Reproduce verbatim the part of the material below that opens with the line containing "Crilokp brand name?" and closes with the line containing "[x=138, y=164]", both lines included.

## Element and text location data

= = = = =

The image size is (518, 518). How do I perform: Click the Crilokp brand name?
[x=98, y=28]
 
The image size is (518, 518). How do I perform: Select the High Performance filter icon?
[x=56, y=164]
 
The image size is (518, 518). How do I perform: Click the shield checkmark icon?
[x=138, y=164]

= = = = =

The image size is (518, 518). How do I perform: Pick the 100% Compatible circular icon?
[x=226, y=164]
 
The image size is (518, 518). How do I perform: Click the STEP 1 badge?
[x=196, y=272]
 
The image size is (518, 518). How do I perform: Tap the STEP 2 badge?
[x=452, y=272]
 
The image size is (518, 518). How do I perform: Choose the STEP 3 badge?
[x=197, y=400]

= = = = =

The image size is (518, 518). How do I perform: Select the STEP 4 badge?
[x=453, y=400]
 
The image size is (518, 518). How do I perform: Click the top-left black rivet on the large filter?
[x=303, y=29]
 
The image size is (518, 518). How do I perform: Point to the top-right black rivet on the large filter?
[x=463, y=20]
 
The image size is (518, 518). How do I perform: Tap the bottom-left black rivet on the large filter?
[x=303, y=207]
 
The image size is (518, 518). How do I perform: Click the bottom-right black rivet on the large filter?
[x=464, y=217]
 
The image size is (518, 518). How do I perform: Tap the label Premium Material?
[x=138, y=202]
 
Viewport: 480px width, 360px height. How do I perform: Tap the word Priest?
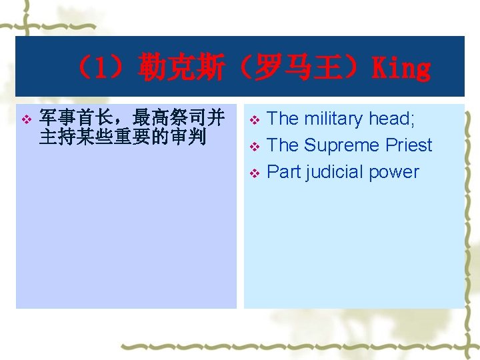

= = = = =

## Solution to this task
The image size is (518, 518). How do I perform: Click the Crilokp brand name?
[x=98, y=28]
 
The image size is (518, 518). How do I perform: Select the High Performance filter icon?
[x=56, y=164]
 
The image size is (518, 518). How do I perform: Click the shield checkmark icon?
[x=138, y=164]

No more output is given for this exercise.